### TAREFA
Retorne, sem qualquer alteração, a parte do texto sobre a contenção do gasto público que começa em "Se dependêssemos de" e segue até "muito pelo contrário.".

### TRECHO SELECIONADO
■ ■ ■ ■ ■

Toda semana há anúncios de que, agora sim, quase dois anos depois da posse, o governo federal se engajará vigorosamente no processo de contenção do gasto público. No dia 15 de outubro, Simone Tebet declarou ter “chegado a hora da revisão estrutural de gastos”. A ausência de medidas nesse sentido não impediu novo aviso, no dia 22, do envio “em breve” de um “pacote de contenção”. Já no dia 28, ela reforçou a promessa, dizendo “não existir o social sem o fiscal”, ressalvando que eventuais economias não se destinarão ao superávit, mas “aos investimentos necessários”.
Se dependêssemos de promessas da ministra, nossas contas já seriam superavitárias e a dívida pública estaria em trajetória decrescente. Devaneios à parte, porém, as chances de qualquer ajuste significativo de despesas, mesmo com o fim de destinar recursos a investimentos maiores, são extraordinariamente remotas.
Não apenas pela dificuldade intrínseca ao tema, dado que muitas das medidas mapeadas por quem trata o assunto a sério requerem mudanças constitucionais, mas principalmente porque não há o menor apetite por parte do comando político do país pela redução do gasto, muito pelo contrário.

■ ■ ■ ■ ■

### MATERIAL FORNECIDO

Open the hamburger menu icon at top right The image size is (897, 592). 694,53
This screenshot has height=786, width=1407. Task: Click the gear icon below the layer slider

■ ■ ■ ■ ■

### RESPOSTA
Se dependêssemos de promessas da ministra, nossas contas já seriam superavitárias e a dívida pública estaria em trajetória decrescente. Devaneios à parte, porém, as chances de qualquer ajuste significativo de despesas, mesmo com o fim de destinar recursos a investimentos maiores, são extraordinariamente remotas.
Não apenas pela dificuldade intrínseca ao tema, dado que muitas das medidas mapeadas por quem trata o assunto a sério requerem mudanças constitucionais, mas principalmente porque não há o menor apetite por parte do comando político do país pela redução do gasto, muito pelo contrário.